A recent visit to The Greyhound Pub & Dining Room in Beaconsfield was notable not only for the great quality and value of the set lunch I enjoyed, but also the enthusiasm of the pub’s owner for his burgeoning kitchen garden.
Daniel Crump led me out the back of the grade-II listed 17th century former coaching inn to what can only be described as a very modest sized plot with several raised beds. But he enthusiastically ran me through his plans for adding some more beds beyond the pub’s garden tables, and the various herbs and vegetables he is looking forward to planting and harvesting in future seasons.
He is one of a growing number of pub and restaurant operators to have, over recent years, begun to cultivate a certain amount of produce on-site. The recently four AA rosette-awarded Forest Side in Cumbria has a strong advocate for such activity in head chef Paul Leonard, who generates more than 90% of the vegetables he requires from his kitchen garden during the summer months. He is some way ahead of Crump, but they both recognise that such moves are advantageous in terms of adding economic value, boosting quality and bolstering sustainability credentials.
Such moves might also be moving into the realms of necessity for higher end food-focused operators, because with supply chains causing grief across the whole of the hospitality sector, growing your own is certainly helping them ease their burdens. Consider that over the past three months, as many as 54% of restaurants have had to remove items from their menus due to lack of availability, according to a survey from Deliveroo. The survey also found 55% of its partner restaurants acknowledged that managing their supply chains has become more difficult over the past six months.
The situation has markedly worsened, judging by a snapshot from Haysmacintrye, which found that supply chain was the second most challenging area after recruitment for hospitality companies, with 14% highlighting it as a “significant challenge” compared with only 2% in July.
With more fractured and erratic supply chains looking like they could be a potentially long-term feature of the business landscape, it is not surprising that we are seeing significant moves around the world by organisations to take greater control of this essential part of their business. The trend has certainly been gathering pace within the retail sector, where companies who have traditionally outsourced much of their fulfillment operations to third-party specialists have been acquiring logistics firms and building their own distribution centres.

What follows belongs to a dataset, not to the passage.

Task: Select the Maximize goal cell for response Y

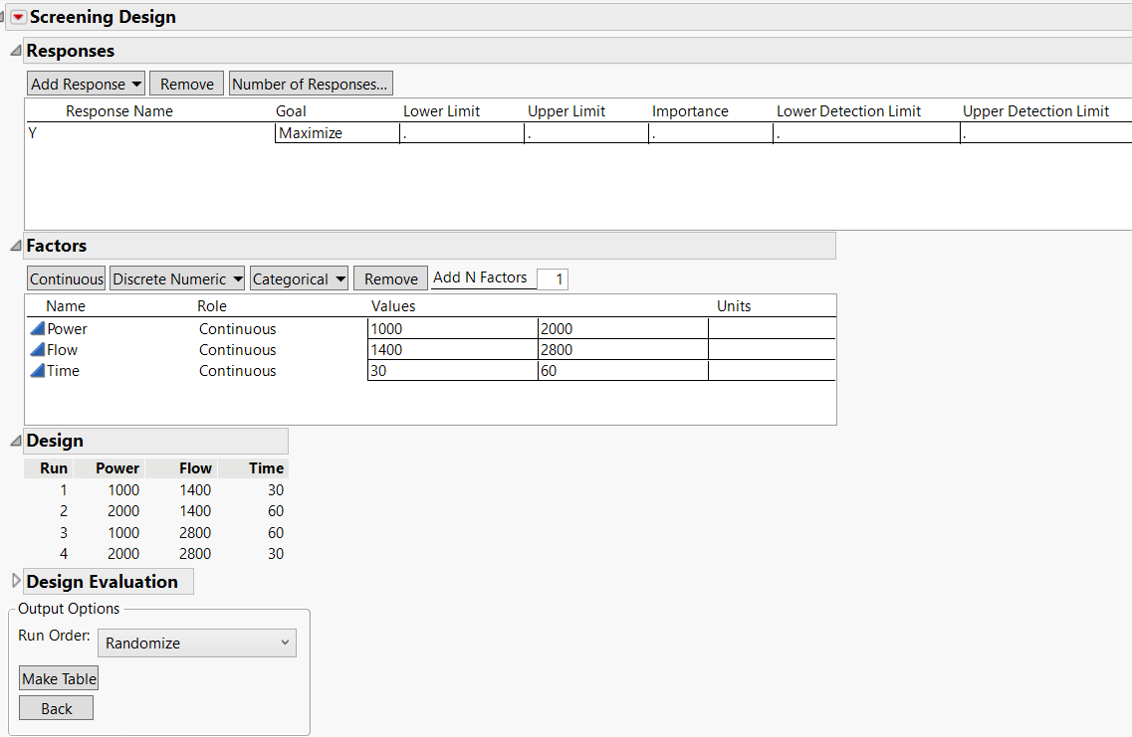Action: coord(336,132)
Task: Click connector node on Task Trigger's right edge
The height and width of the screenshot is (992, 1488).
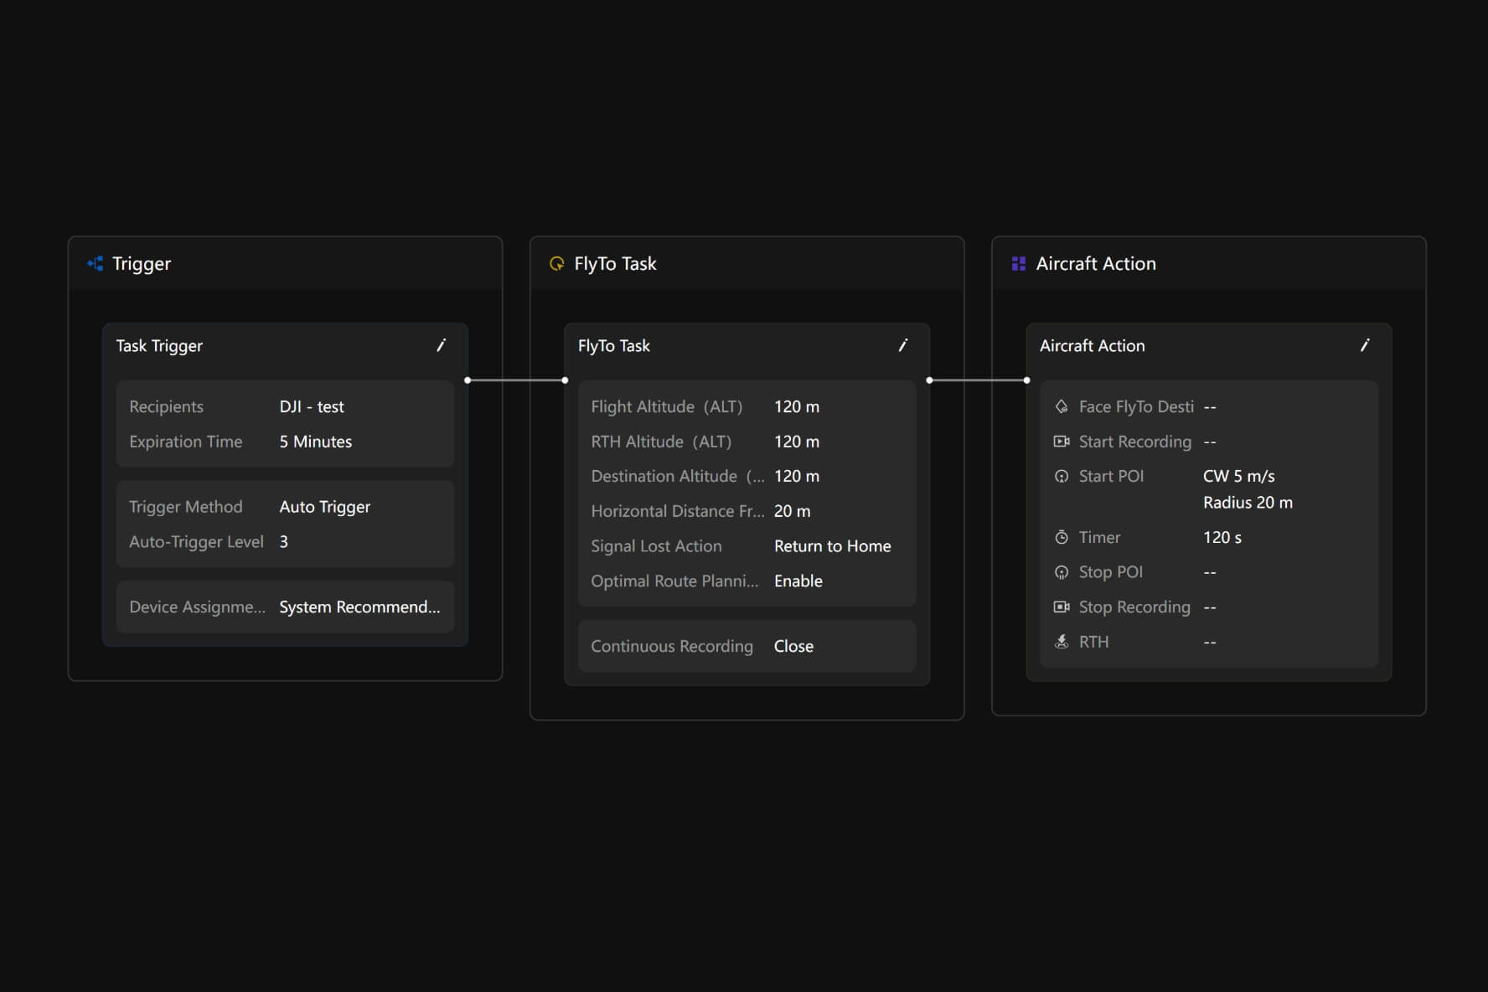Action: click(x=468, y=380)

Some companies such as Ikea and Walmart are now chartering their own vessels in order to bypass the busiest ports and avoid the major bottlenecks. Even the mighty Amazon, with its logistical wizardry, has not been immune from the growing supply chain woes and has taken the radical step of building its own containers. Its moves are driven by a desire to address the shocking 14% rise in out-of-stock items it has endured since January.
There have also been moves to embrace vertical integration, whereby the linking up of manufacturing and distribution capabilities provides companies with early warning signs of issues, and the greater flexibility to address these problems. This model has been integral to the ongoing success of Hotel Chocolat, which owns a cocoa farm in Saint Lucia as well as operating its own manufacturing facilities in the UK. Much of this will no doubt sound very familiar to the large franchised quick service restaurant operators who are acutely sensitive to the globalised movement of produce, and will have their specialists looking to mitigate the present issues and put in place robust strategies for the future.
But hospitality companies would be mistaken to think that the only people able to address supply chain issues are the large global operators with their hefty resources, and the high-end restaurants with their kitchen gardens. The reality is supply chains have myriad moving parts and every foodservice business, regardless of size and modus operandi, will have numerous opportunities to tinker with their existing arrangements in order to better insulate themselves from the uncertain and rocky road ahead.